_Instructions for the task:_ Give back, word for word, the stretch of rows from the line containing "Viewport: 1119px width, 564px height." through the end of the rows, leaving out the pictures.

_Supplied data:_

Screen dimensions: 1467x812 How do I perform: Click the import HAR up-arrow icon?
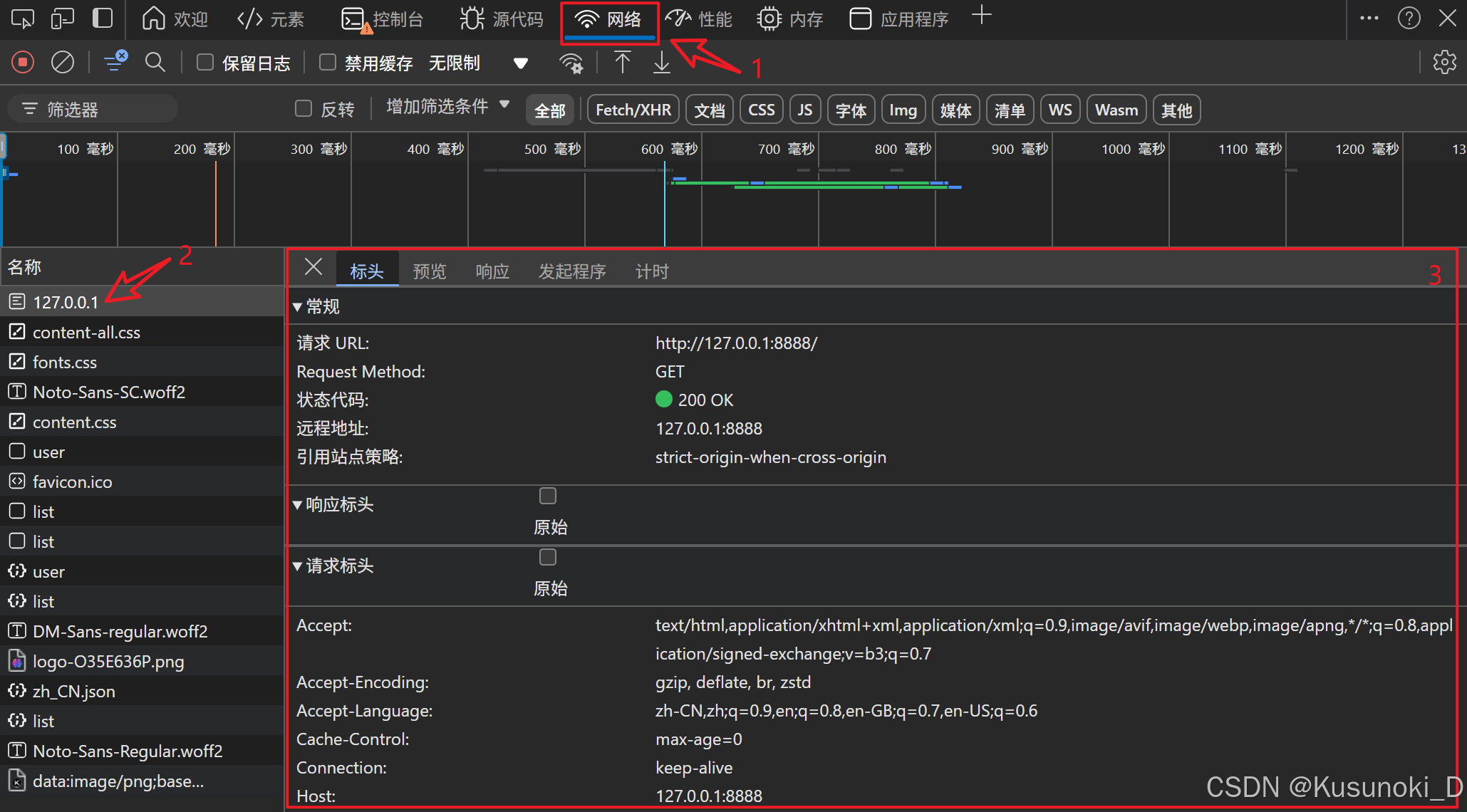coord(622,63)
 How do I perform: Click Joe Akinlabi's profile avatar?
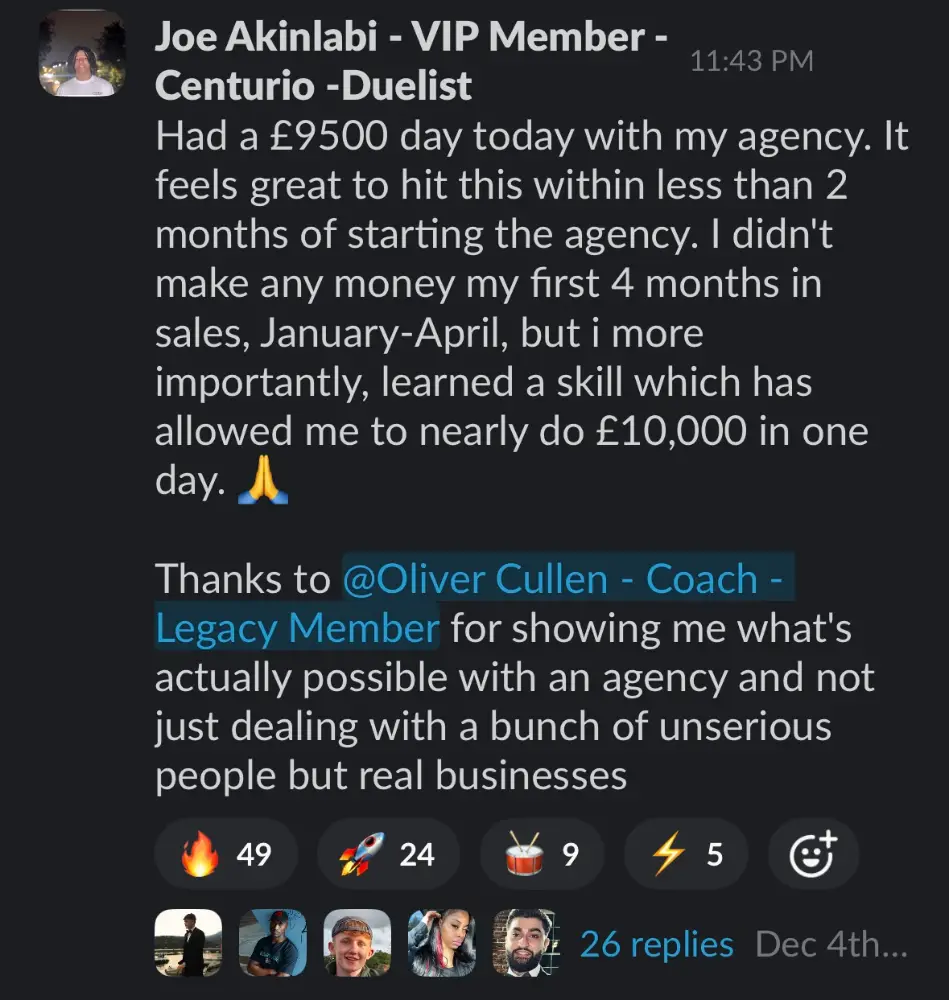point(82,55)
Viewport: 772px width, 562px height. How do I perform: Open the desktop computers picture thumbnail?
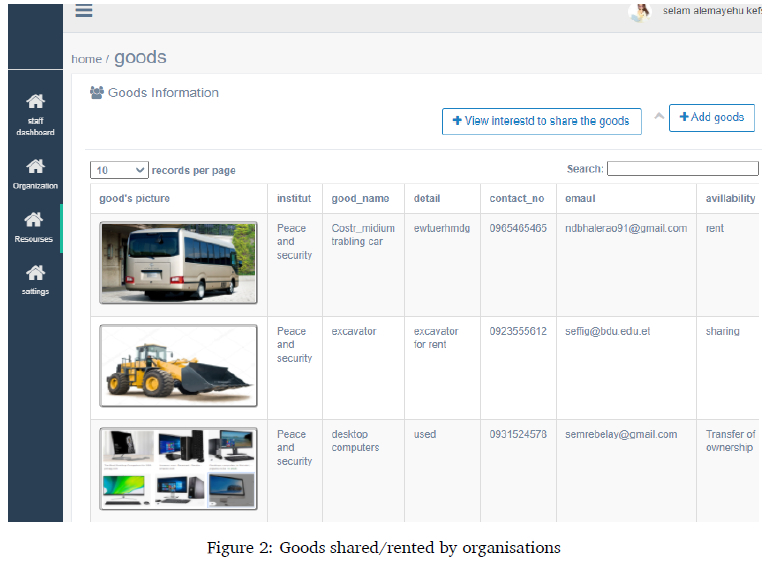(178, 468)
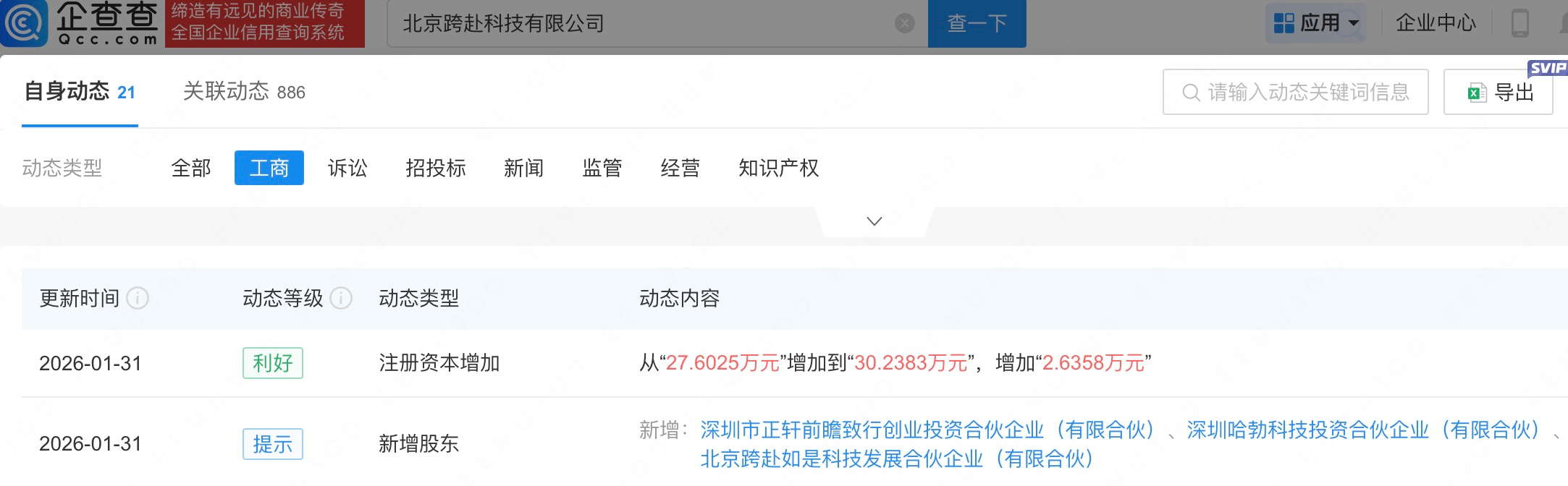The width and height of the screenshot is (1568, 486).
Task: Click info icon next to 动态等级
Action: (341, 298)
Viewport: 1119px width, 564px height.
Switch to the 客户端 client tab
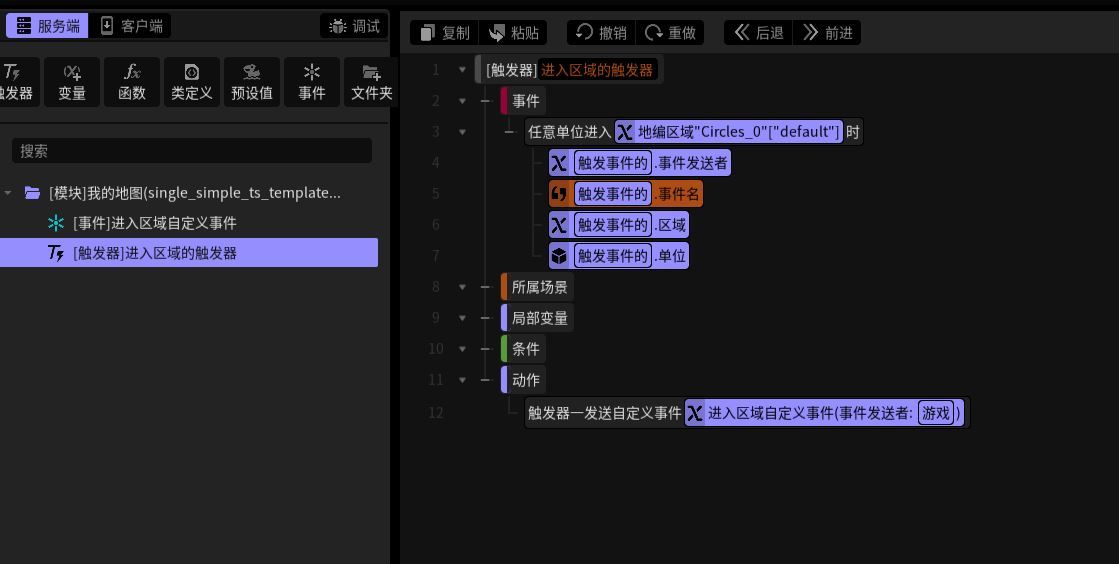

_Written answer:_
Viewport: 1119px width, 564px height.
Switch to the 客户端 client tab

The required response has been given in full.